■ **WHAT TO PRODUCE**: In the records below, find the line holding "Privacy Policy (86, 2432)" and the line holding "Walker's Shortbread, Highlanders". Set down both, with every line between them, exactly.

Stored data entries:
• • • • •
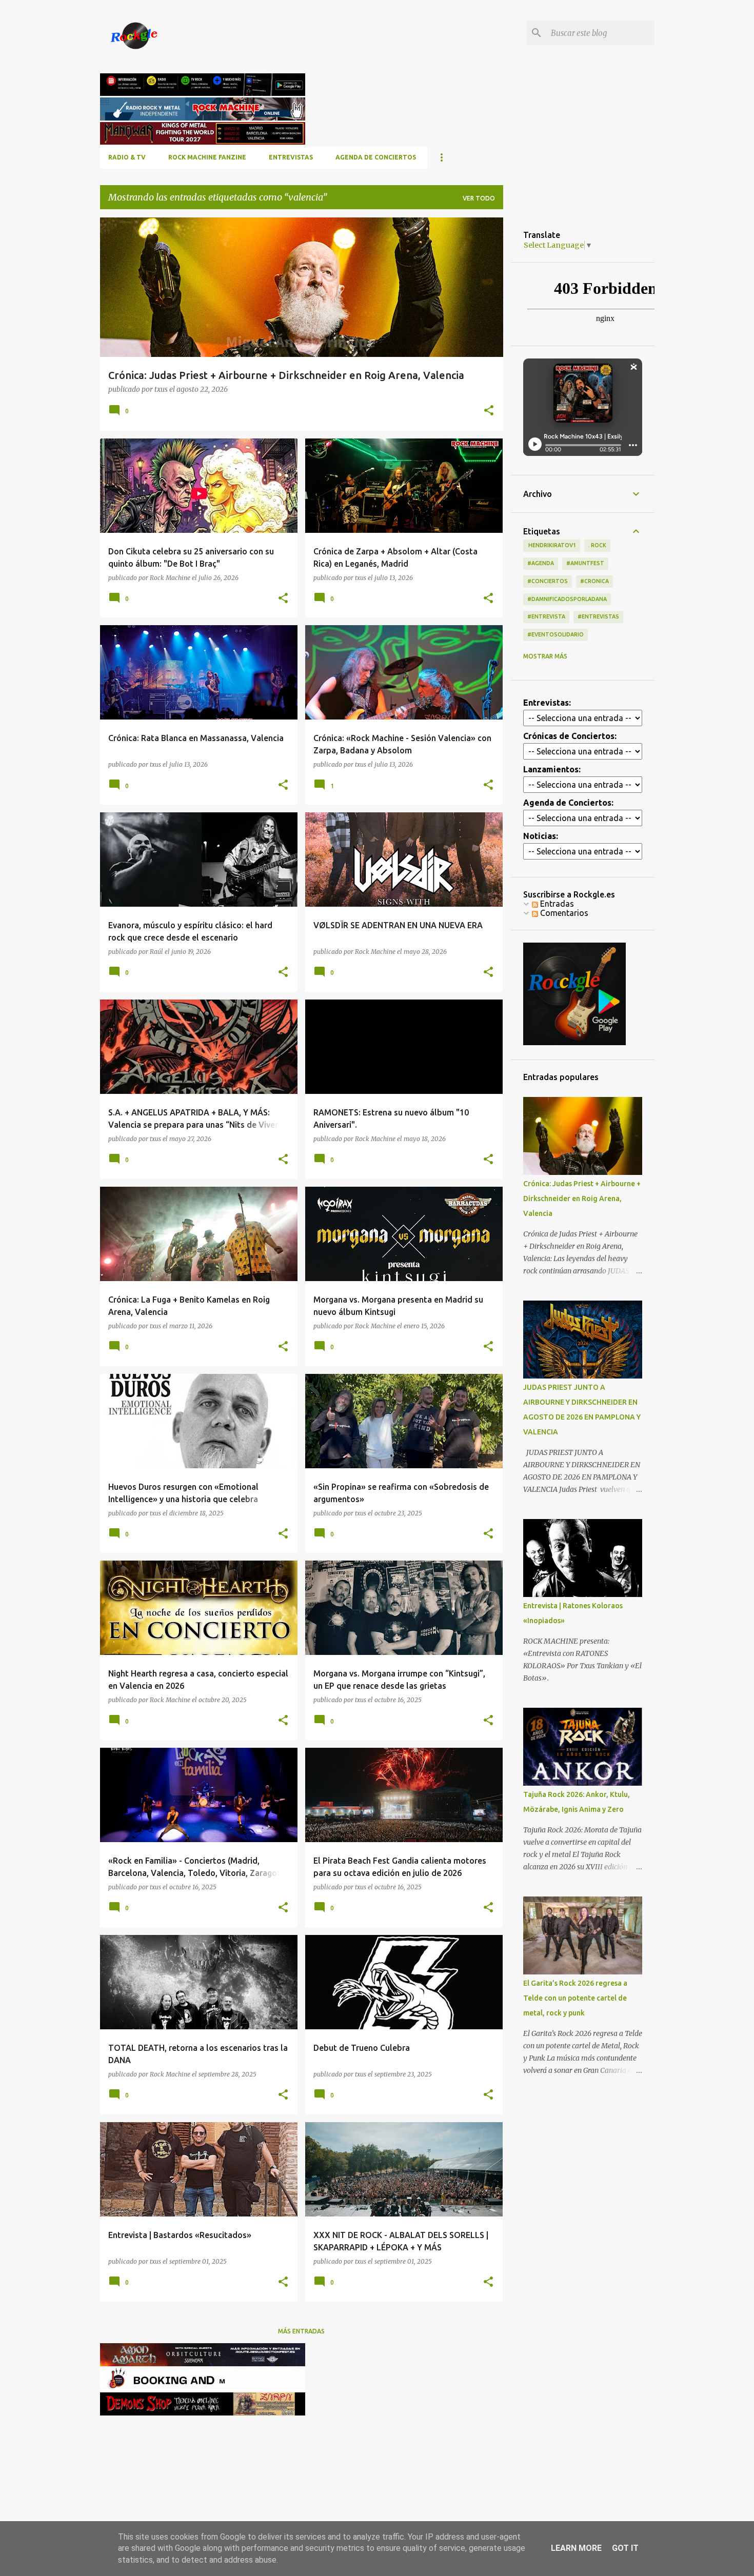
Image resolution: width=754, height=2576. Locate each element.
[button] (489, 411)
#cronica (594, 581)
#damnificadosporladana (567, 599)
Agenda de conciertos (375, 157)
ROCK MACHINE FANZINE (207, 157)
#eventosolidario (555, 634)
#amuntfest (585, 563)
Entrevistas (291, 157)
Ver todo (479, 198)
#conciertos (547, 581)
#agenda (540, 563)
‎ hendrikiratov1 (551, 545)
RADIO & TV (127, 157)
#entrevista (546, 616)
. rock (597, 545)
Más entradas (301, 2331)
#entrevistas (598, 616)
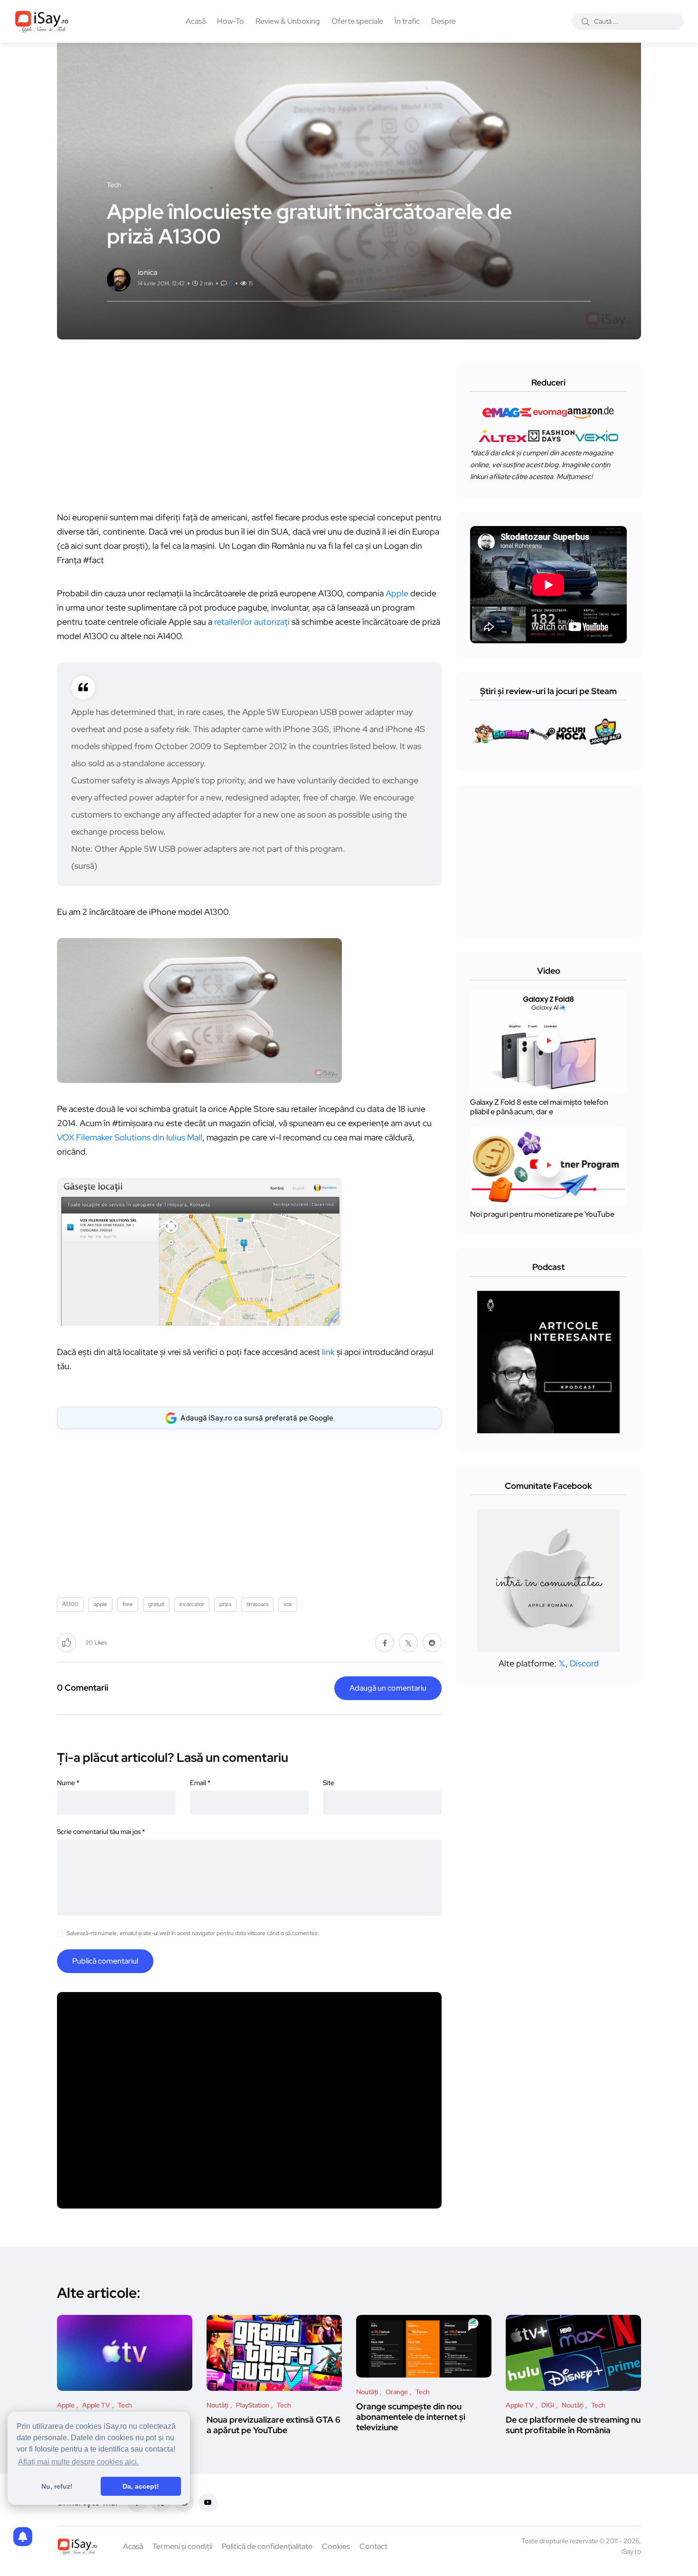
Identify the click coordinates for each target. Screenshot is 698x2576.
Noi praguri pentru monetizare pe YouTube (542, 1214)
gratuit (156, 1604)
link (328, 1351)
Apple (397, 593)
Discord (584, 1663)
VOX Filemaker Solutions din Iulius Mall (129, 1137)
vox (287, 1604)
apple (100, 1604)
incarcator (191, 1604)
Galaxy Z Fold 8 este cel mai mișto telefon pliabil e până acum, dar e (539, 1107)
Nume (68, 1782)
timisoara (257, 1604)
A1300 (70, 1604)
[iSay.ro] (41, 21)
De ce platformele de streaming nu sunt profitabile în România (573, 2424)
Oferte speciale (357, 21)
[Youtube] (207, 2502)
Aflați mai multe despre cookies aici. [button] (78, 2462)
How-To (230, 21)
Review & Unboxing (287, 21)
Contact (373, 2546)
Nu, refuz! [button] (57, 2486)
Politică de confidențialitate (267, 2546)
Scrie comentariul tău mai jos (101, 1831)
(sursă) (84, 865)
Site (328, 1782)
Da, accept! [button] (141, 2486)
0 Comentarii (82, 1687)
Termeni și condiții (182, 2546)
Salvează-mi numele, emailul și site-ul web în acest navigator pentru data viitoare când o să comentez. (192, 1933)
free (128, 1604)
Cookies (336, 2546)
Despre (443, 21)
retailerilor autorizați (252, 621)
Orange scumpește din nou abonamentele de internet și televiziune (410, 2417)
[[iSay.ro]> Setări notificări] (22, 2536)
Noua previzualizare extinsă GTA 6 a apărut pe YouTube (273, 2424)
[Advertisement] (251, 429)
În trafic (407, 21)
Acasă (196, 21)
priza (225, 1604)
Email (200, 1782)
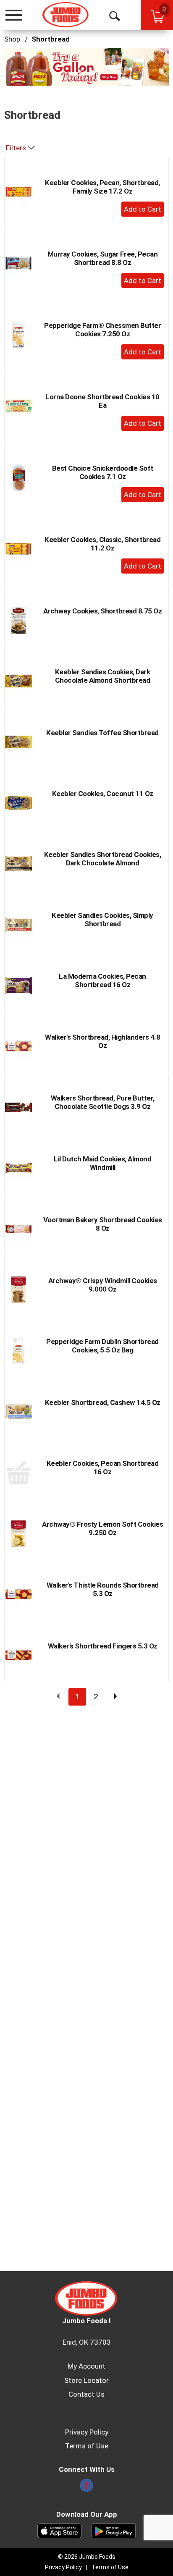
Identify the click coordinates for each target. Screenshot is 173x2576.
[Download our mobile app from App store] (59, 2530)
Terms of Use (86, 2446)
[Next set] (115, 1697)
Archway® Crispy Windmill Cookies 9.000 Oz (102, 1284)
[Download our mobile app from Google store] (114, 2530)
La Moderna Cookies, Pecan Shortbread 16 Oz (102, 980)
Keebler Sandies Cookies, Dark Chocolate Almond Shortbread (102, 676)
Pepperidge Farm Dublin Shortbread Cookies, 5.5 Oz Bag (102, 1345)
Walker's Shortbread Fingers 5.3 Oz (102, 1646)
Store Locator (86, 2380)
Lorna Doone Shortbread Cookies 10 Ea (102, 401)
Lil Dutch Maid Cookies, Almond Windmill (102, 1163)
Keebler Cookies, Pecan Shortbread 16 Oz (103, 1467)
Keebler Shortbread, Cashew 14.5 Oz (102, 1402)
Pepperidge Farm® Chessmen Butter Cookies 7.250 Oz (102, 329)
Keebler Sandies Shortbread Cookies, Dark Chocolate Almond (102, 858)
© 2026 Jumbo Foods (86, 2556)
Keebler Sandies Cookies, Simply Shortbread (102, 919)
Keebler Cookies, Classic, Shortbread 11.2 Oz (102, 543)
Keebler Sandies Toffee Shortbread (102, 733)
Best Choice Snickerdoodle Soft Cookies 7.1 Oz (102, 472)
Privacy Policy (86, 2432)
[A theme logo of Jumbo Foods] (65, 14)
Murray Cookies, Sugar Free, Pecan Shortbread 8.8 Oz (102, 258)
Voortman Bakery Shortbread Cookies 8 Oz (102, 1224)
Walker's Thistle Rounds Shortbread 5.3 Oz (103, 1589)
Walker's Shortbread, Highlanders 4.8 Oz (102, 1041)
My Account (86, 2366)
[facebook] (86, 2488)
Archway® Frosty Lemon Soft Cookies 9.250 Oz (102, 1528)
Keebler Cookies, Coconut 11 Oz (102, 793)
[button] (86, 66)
• • • • •
■ **ANSWER BOX**:
Privacy Policy (86, 2432)
[A theme logo of Jumbo Foods] (65, 14)
Murray Cookies, Sugar Free, Pecan Shortbread 8.8 Oz (102, 258)
Voortman Bakery Shortbread Cookies 8 Oz (102, 1224)
Walker's Thistle Rounds Shortbread 5.3 Oz (103, 1589)
Walker's Shortbread, Highlanders 4.8 Oz (102, 1041)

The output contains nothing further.